Preprint in English | medRxiv | ID: ppmedrxiv-20248894


As essential personnel, United States farmworkers have continued working in-person throughout the COVID-19 pandemic. We undertook prospective surveillance of SARS-CoV-2 infection and antibody prevalence among farmworkers in Californias Salinas Valley from 15 June to 30 November, 2020. Over this period, we observed 22.1% (1514/6864) positivity for current SARS-CoV-2 by nucleic acid detection among farmworkers tested at federally-qualified migrant and community health clinics, as compared to 17.2% (1255/7305) among other adults from the same communities (risk ratio, 1.29; 95% confidence interval, 1.20-1.37).

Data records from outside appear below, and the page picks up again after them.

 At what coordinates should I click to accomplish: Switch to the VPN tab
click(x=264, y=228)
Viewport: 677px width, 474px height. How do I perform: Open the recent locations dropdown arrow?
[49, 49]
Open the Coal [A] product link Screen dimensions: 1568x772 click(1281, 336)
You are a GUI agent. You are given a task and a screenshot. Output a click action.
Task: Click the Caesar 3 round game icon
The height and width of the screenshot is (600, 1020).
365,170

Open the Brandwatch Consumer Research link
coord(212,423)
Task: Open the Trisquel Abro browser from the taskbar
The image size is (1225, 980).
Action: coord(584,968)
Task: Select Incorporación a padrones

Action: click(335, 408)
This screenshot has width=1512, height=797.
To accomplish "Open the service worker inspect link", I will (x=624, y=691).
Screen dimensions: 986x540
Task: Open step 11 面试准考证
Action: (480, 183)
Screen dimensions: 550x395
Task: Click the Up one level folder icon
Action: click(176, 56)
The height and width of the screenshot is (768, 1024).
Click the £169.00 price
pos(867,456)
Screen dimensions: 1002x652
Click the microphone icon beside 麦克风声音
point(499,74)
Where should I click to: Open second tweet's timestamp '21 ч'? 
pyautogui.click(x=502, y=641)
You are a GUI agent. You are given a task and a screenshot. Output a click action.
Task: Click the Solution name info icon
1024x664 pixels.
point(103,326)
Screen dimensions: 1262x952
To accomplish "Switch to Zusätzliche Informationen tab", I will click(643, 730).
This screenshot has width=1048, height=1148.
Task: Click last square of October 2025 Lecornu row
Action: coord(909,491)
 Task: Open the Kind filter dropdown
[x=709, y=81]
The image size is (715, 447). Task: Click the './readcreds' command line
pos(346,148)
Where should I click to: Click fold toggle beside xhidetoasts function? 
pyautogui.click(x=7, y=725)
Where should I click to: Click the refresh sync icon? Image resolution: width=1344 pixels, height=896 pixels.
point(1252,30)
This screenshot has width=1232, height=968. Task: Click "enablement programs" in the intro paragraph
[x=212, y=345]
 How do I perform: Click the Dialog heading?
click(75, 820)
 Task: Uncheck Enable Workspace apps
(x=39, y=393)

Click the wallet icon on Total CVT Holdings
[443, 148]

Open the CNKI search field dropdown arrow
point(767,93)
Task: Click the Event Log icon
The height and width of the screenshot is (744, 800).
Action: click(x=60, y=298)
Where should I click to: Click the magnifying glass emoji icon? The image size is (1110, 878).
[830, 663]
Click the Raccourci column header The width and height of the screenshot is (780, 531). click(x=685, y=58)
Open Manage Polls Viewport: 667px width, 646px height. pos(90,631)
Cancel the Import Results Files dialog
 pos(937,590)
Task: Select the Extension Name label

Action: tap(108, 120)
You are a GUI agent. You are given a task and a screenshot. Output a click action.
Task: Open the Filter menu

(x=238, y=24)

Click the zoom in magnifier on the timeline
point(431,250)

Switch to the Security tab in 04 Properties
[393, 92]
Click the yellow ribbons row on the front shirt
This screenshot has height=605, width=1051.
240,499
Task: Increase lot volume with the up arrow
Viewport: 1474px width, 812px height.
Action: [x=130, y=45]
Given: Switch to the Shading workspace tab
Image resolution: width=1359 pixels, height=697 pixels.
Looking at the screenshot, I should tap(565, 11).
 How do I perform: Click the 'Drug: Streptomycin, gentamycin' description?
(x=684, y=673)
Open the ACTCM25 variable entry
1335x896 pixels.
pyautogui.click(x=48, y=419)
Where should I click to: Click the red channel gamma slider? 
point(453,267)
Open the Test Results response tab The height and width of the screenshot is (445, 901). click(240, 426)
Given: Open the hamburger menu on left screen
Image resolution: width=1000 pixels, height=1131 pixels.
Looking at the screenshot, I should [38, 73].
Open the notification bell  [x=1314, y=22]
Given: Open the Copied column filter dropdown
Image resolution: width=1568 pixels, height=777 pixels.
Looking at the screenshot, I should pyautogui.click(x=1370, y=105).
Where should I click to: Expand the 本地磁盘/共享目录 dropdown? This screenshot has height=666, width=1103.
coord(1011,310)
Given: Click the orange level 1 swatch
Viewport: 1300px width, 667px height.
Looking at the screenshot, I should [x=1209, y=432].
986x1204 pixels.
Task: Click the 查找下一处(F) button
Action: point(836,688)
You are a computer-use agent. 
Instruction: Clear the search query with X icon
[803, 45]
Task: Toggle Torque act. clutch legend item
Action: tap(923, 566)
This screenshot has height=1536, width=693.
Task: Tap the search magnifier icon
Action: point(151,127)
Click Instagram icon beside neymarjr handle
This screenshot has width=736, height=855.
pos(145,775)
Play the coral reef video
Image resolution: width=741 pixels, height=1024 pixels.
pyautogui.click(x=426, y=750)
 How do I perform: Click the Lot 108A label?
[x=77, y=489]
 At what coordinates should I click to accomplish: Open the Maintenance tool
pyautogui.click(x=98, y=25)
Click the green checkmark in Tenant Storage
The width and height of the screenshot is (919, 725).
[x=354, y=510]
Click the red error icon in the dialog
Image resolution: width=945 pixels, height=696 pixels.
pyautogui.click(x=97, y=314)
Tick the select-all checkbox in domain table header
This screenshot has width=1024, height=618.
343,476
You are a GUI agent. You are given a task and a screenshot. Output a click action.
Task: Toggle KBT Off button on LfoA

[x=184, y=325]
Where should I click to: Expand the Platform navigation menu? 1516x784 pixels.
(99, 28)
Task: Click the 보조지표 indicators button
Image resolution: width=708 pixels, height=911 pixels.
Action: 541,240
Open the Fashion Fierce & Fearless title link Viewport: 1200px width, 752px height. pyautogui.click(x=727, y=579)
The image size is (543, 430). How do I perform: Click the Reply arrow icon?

In a nested study enrolling 1,115 farmworkers, prevalence of current infection was 27.7% among farmworkers reporting [≥]1 potential COVID-19 symptom, and 7.2% among farmworkers without symptoms (adjusted odds ratio 4.17; 2.86-6.09). Prevalence of anti-SARS-CoV-2 IgG antibodies increased from 10.5% (6.0-18.4%) between 16 July-31 August to 21.2% (16.6-27.4%) between 1-30 November. The high observed prevalence of infection among farmworkers underscores the need for vaccination and other preventive interventions.